Il y a peu un peul et un forgeron, collaborateurs dans un service de chargement à l’aéroport international de Sénou se défiaient. Les témoins de la scène ne se sont pas marrés.
Rappelons que le cousinage à plaisanterie est l’un des nombreux rapports établis par certaines sociétés traditionnelles pour prévenir et réguler les tensions. Ces rapports dans lesquels tous les coups sont permis en matière de plaisanterie lient les grands parents aux petits enfants, les mariés à leurs beaux frères et belles sœurs, certains patronymes à d’autres, certaines ethnies à d’autres. Mais le cas qui nous concerne lie une ethnie (peul) à une couche socio professionnelle (forgeron). Il ne s’agit pas d’un rapport ordinaire, mais sacré à telle enseigne que le mariage était prohibé entre ces deux groupes d’hommes. Les rares mariages entre peuls et forgerons rencontrent encore beaucoup de résistances et doivent composer avec la malédiction des parents très attachés aux valeurs culturelles. Pour revenir à nos deux protagonistes, chacun ignorait tout de l’autre jusqu’à ce jour où tout commença par une petite dispute quand le forgeron lança le premier au peul : ” Es-tu un vrai peul ? “. Ce dernier atteint dans son orgueil se déchaussa aussitôt, prit sa paire de chaussure, cogna l’une contre l’autre et comme dans un film chinois, se mit à recueillir du lait qui s’en dégageait.

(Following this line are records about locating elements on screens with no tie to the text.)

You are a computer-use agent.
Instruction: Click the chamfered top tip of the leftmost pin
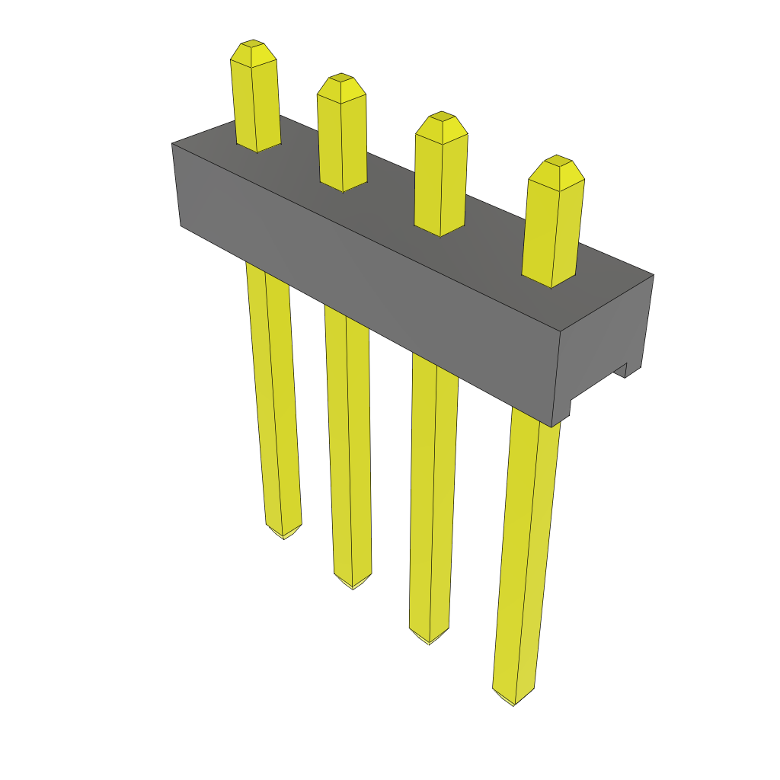tap(253, 53)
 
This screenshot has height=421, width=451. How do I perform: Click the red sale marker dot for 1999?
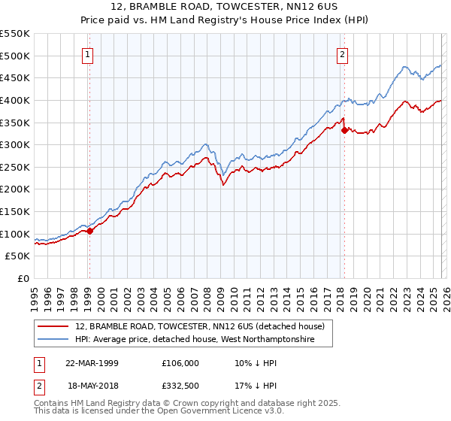pos(89,232)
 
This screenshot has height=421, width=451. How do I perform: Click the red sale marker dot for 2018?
pos(344,130)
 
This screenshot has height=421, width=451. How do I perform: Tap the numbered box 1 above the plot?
pos(88,54)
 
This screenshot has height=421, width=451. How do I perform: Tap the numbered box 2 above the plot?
pos(343,54)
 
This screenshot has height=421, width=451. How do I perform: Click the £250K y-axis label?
pos(15,167)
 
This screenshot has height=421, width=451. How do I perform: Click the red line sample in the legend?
pos(54,327)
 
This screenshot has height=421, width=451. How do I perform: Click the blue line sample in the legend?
pos(54,341)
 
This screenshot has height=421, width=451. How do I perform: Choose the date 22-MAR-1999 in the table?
pos(92,363)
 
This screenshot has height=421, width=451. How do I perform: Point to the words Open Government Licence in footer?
pos(212,412)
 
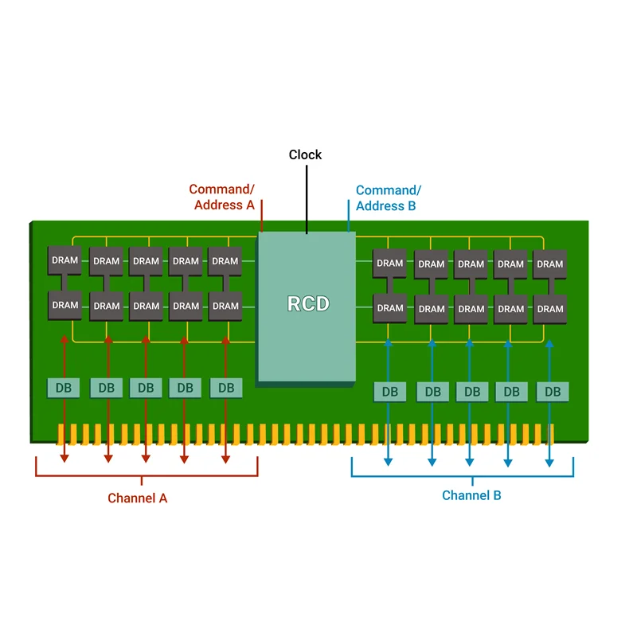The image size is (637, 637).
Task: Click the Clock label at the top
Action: (x=305, y=154)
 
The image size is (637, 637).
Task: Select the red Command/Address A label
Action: (x=221, y=197)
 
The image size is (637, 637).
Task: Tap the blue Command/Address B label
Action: (x=388, y=198)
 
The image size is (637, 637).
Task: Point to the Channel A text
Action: (x=138, y=498)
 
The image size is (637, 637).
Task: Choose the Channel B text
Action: (x=471, y=496)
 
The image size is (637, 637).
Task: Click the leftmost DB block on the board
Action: (x=64, y=388)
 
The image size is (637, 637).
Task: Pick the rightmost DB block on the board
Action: (x=553, y=392)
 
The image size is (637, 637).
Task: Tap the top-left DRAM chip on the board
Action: (x=65, y=260)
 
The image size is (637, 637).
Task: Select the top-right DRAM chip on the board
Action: (x=549, y=264)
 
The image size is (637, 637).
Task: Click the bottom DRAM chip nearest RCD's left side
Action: (x=225, y=306)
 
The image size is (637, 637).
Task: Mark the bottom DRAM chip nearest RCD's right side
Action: (x=389, y=308)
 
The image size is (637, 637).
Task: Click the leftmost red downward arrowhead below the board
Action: (x=64, y=458)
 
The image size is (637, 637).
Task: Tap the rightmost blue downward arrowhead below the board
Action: (x=549, y=461)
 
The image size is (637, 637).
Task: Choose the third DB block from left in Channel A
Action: (x=145, y=388)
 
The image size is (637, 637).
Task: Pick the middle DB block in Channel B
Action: (x=471, y=392)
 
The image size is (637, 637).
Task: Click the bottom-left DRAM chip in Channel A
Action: (x=65, y=305)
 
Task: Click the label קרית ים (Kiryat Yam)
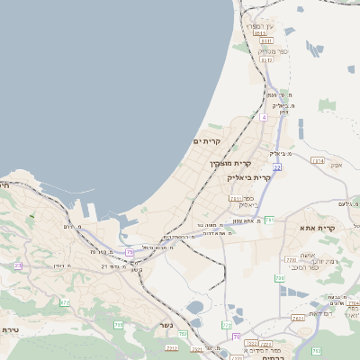click(x=207, y=141)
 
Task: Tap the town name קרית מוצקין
click(x=230, y=163)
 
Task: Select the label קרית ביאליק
click(x=248, y=178)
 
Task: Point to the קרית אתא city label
click(x=318, y=229)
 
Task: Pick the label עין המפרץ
click(x=261, y=28)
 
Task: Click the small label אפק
click(x=336, y=165)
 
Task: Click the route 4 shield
click(x=264, y=117)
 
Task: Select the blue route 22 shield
click(x=278, y=167)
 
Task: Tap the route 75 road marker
click(x=130, y=252)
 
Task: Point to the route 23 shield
click(x=18, y=266)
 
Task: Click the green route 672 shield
click(x=65, y=302)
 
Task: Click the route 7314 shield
click(x=317, y=160)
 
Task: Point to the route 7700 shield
click(x=290, y=260)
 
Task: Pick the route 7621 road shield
click(x=298, y=318)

L’événement était si inattendu et si insolite que l’assistance en perdra sa langue. Mais c’était sans la moindre idée de ce qui allait s’en suivre. En effet, après avoir réussi son épreuve avec félicitation du jury ad hoc, le peul à son tour mit le forgeron au défi de prouver qu\’il est un vrai. Le spectacle auquel l’assistance eut droit est digne d’un maître ès art occulte. D’un trait, il plongea la main dans les braises ardentes d’un fourneau qui servait à faire du thé et ajouta que si un seul ongle ou un seul poil se brûlait, il irait demander des comptes à ses parents. Ainsi dit, ainsi fait. De cet événement, il y a beaucoup d’enseignements. Le premier, c’est la survivance de nos valeurs, de notre science. Le deuxième, une leçon de morale ainsi que le suggère le grand philosophe allemand Emmanuel Kant : “Traite toujours l’autre à travers ta personne, toujours comme une fin jamais comme un moyen”. L’apparence est souvent trompeuse. Peu importe si un individu est habillé en haillons, s’il est crasseux, il doit toujours être traité avec respect et honneur. Autrement, la leçon s’apprend dans la douleur.